• **SHORT TASK**
Convert the entries below into a JSON list of strings, one string per line with blank lines omitted, starting at the line containing "Screen dimensions: 1389x868" and running through the end of the entries. Leave the pictures out.

::: DATA :::

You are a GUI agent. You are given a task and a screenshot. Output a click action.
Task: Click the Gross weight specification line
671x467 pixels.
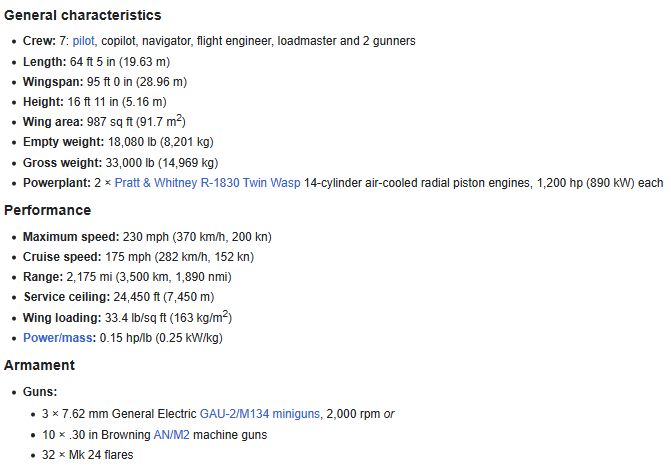[x=120, y=163]
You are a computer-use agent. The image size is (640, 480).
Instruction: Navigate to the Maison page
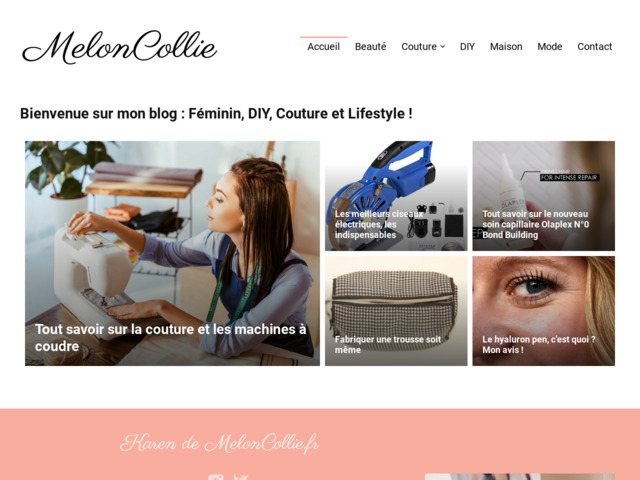click(x=506, y=47)
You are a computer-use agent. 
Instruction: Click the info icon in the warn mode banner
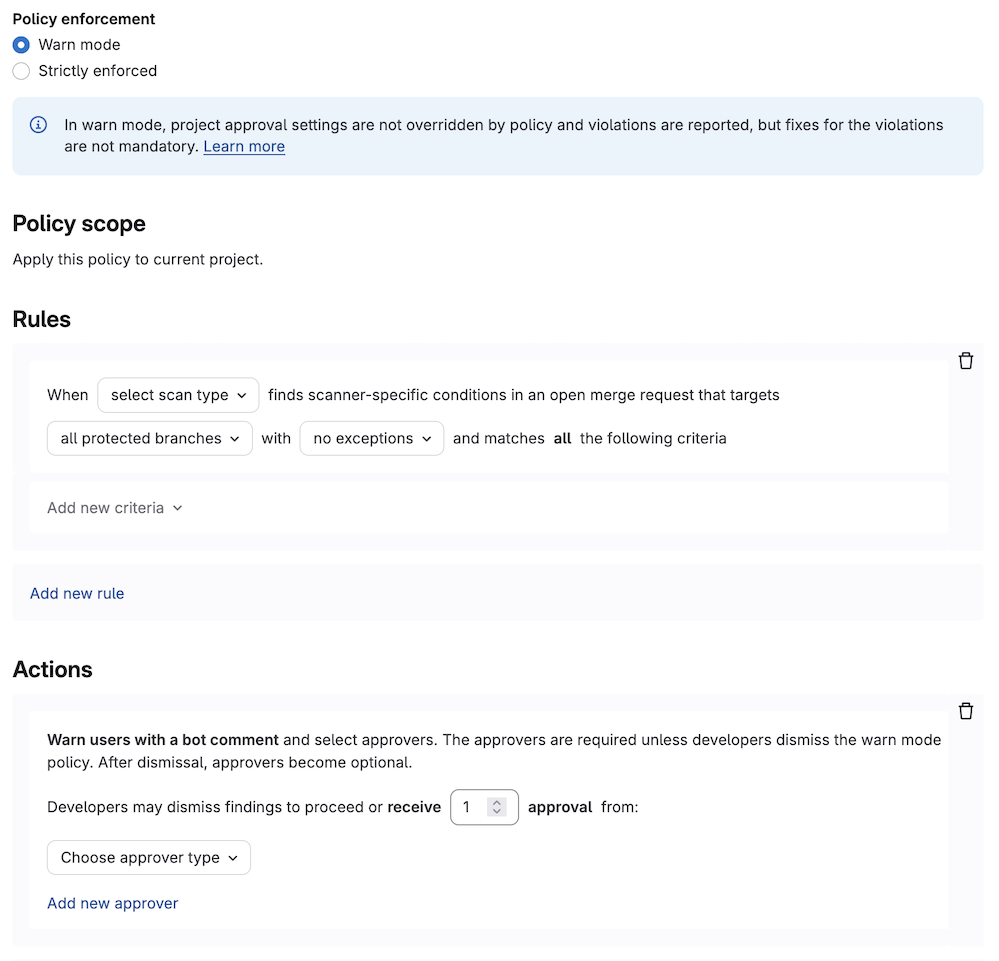[x=38, y=124]
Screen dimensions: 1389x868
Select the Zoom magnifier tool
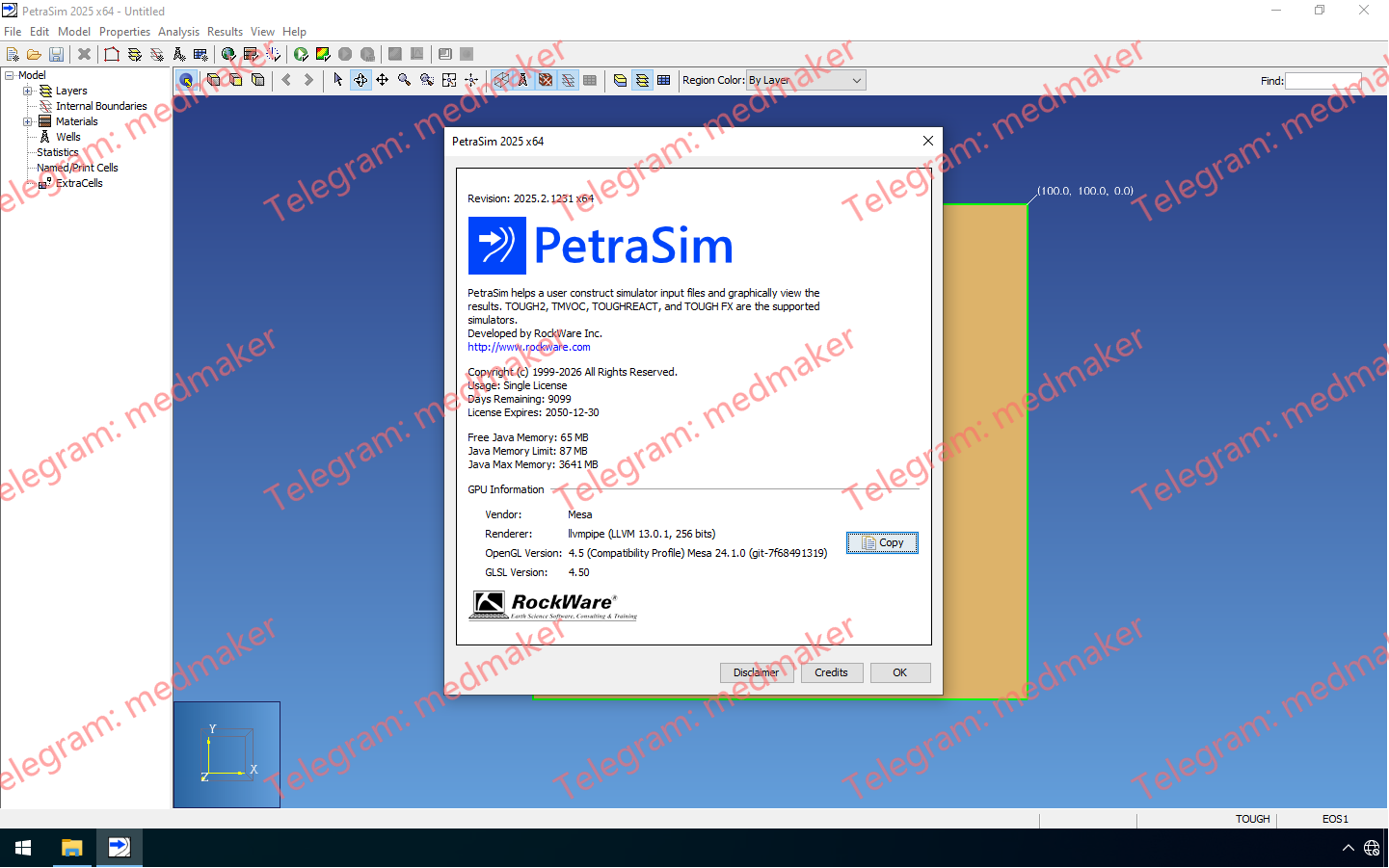tap(404, 80)
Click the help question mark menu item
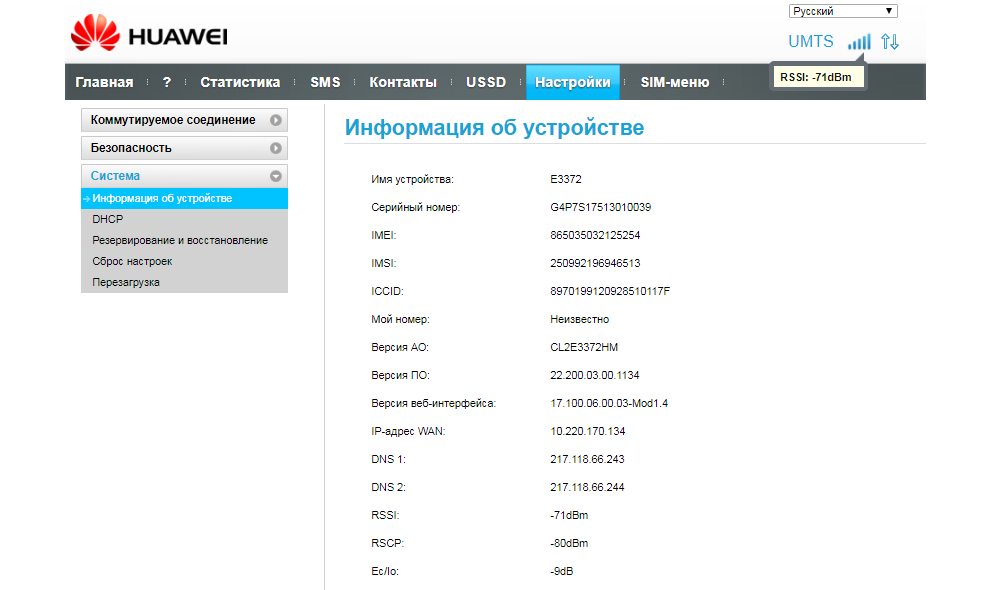The width and height of the screenshot is (1000, 590). pyautogui.click(x=166, y=82)
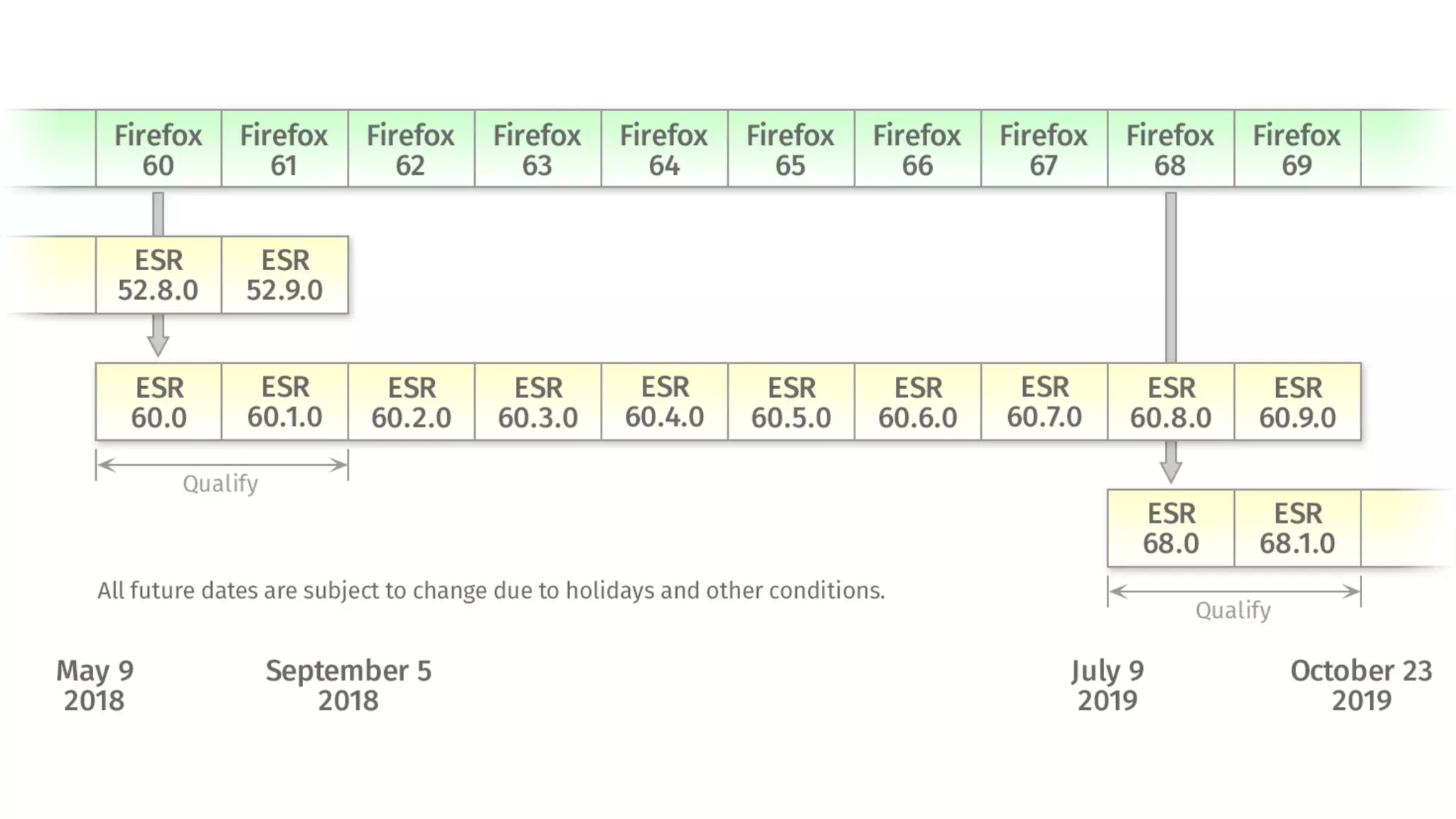Click the ESR 52.8.0 box
The image size is (1456, 819).
pos(159,275)
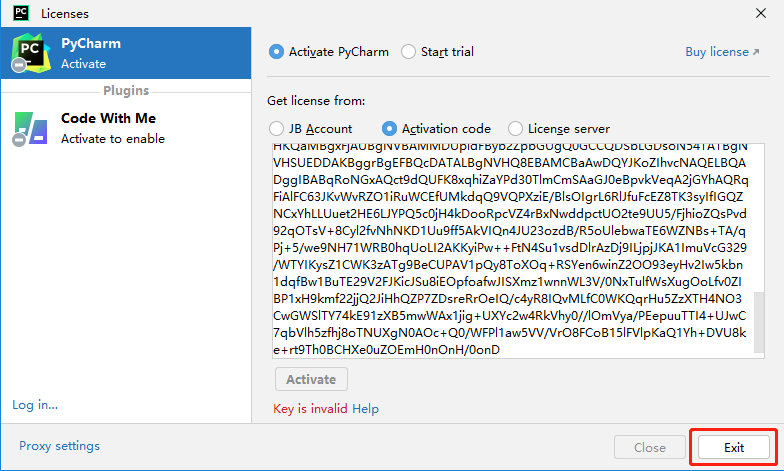
Task: Click the Close button at bottom
Action: pyautogui.click(x=650, y=448)
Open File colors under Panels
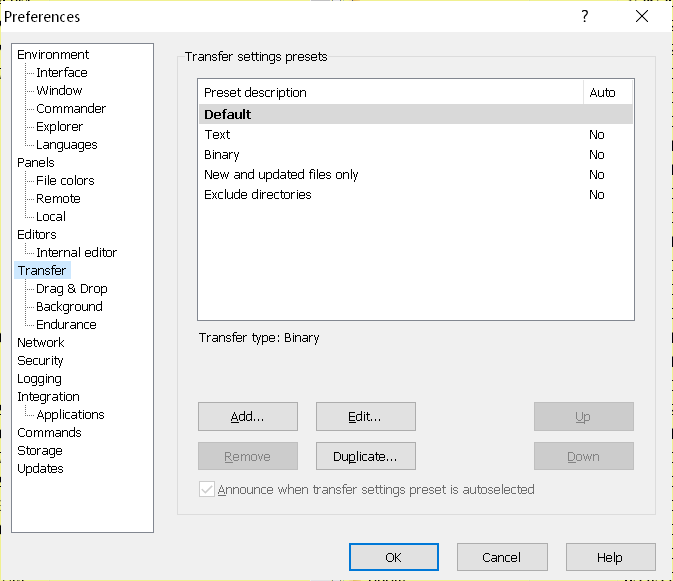Viewport: 673px width, 581px height. pos(65,181)
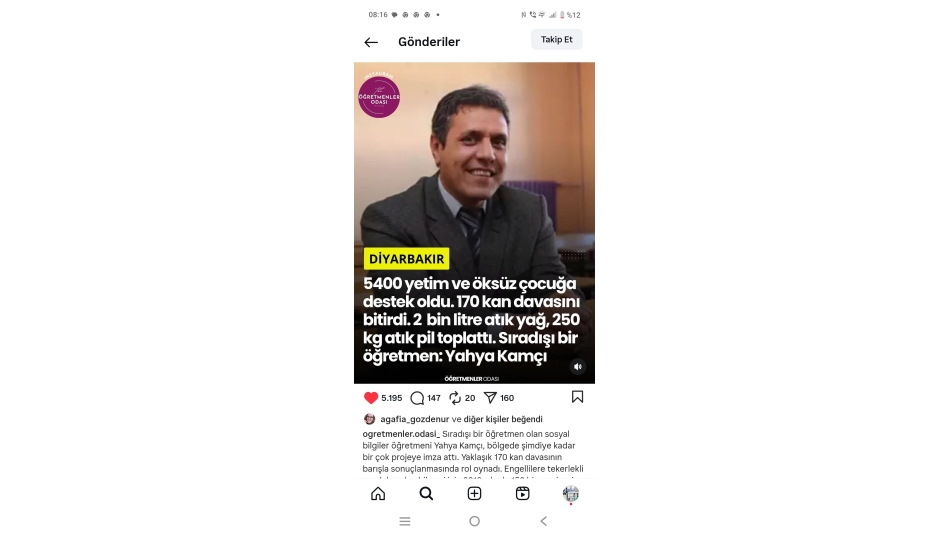
Task: Open the Reels tab icon
Action: 522,493
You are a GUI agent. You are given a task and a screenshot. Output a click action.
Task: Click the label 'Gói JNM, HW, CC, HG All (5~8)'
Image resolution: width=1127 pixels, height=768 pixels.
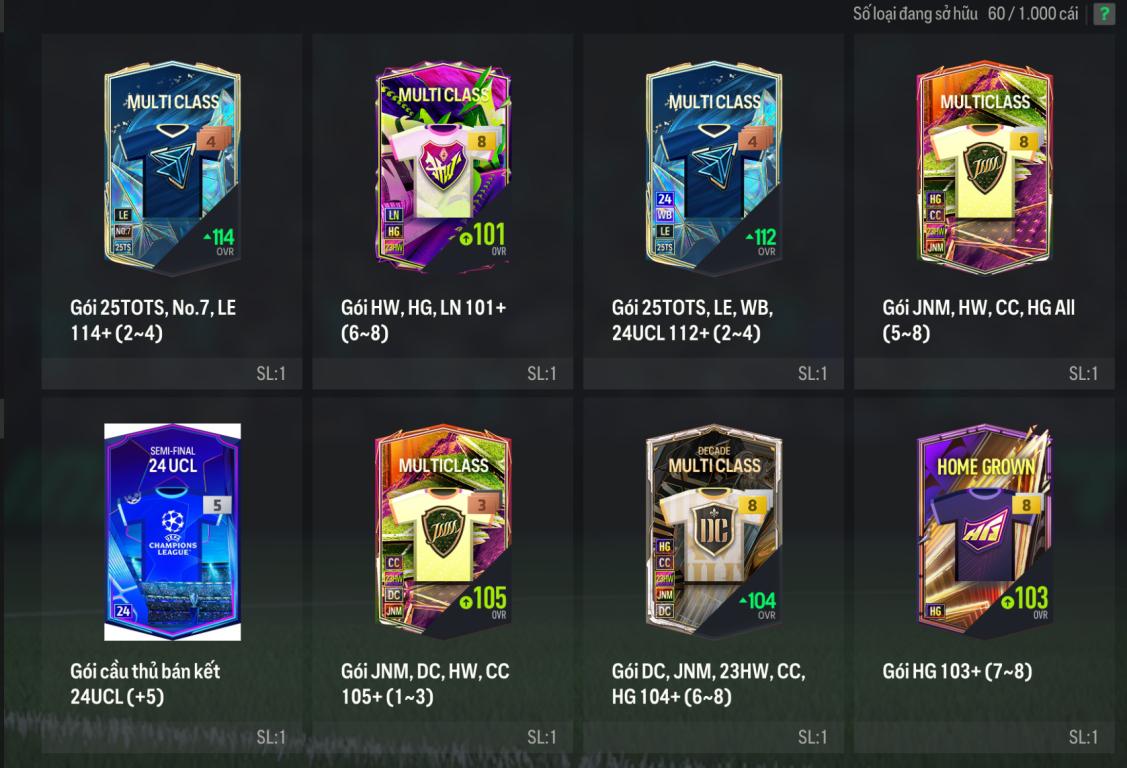click(x=978, y=320)
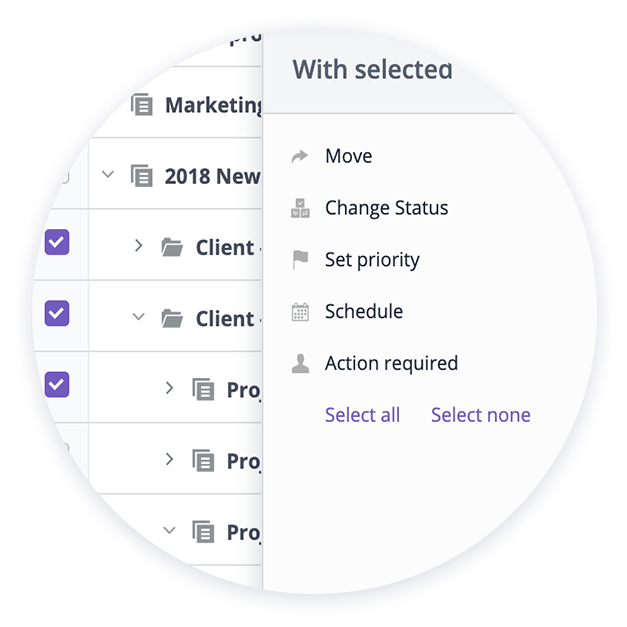Screen dimensions: 627x627
Task: Uncheck the checkbox beside first Pro row
Action: [x=57, y=384]
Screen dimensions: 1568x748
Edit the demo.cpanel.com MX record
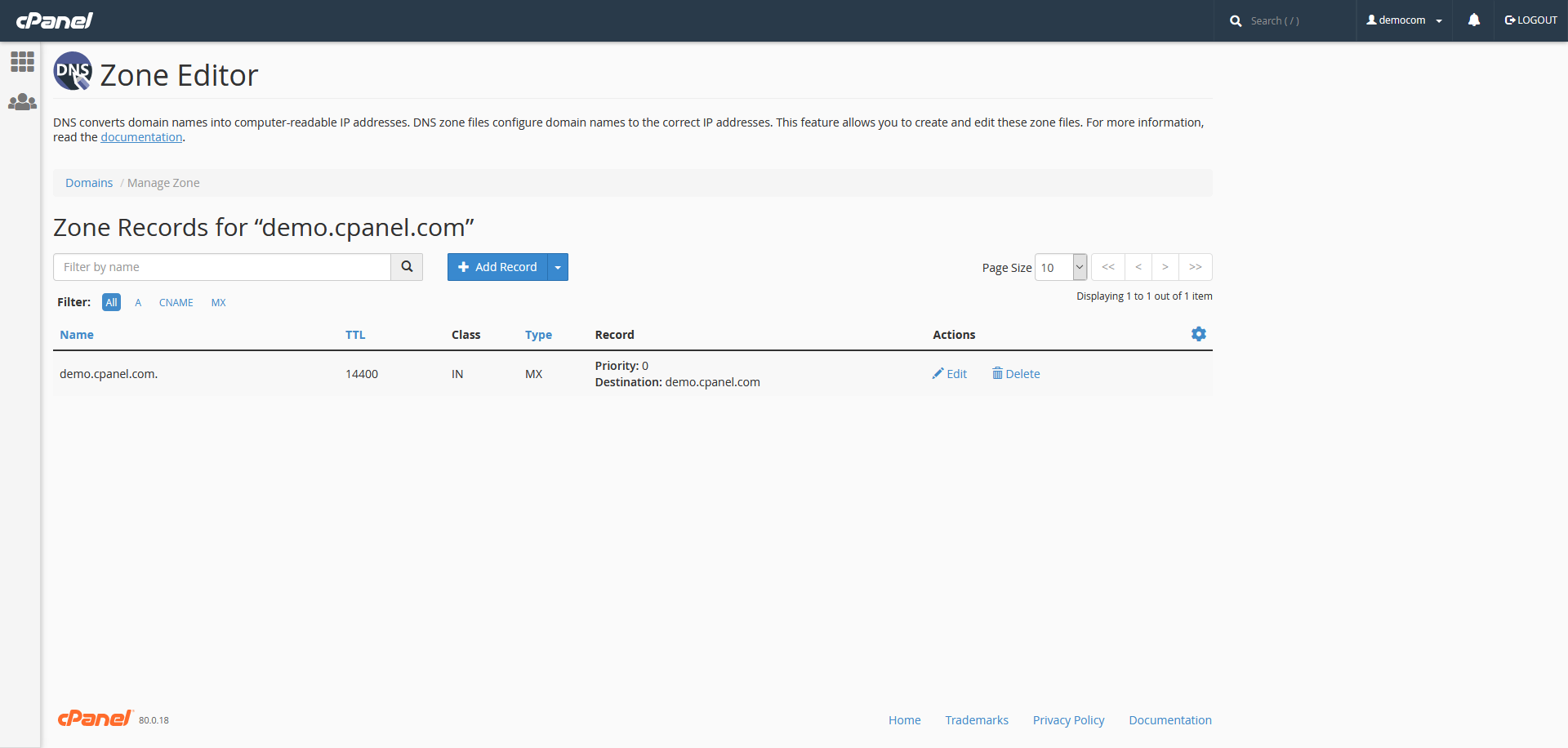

:::

• **ANSWER TO THIS EXERCISE**
[
  "Screen dimensions: 1389x868",
  "Select the Zoom magnifier tool",
  "tap(404, 80)",
  "Click the help question mark menu item",
  "The width and height of the screenshot is (1000, 590). pyautogui.click(x=166, y=82)",
  "Click the ESR 52.8.0 box",
  "The image size is (1456, 819).",
  "pos(159,275)",
  "Task: Click the Close button at bottom",
  "Action: pyautogui.click(x=650, y=448)",
  "Open File colors under Panels",
  "Viewport: 673px width, 581px height. pos(65,181)",
  "Task: Open the Reels tab icon",
  "Action: 522,493",
  "You are a GUI agent. You are given a task and a screenshot. Output a click action.",
  "Task: Click the label 'Gói JNM, HW, CC, HG All (5~8)'",
  "Image resolution: width=1127 pixels, height=768 pixels.",
  "click(x=978, y=320)",
  "Screen dimensions: 627x627",
  "Task: Uncheck the checkbox beside first Pro row",
  "Action: [x=57, y=384]",
  "Screen dimensions: 1568x748",
  "Edit the demo.cpanel.com MX record"
]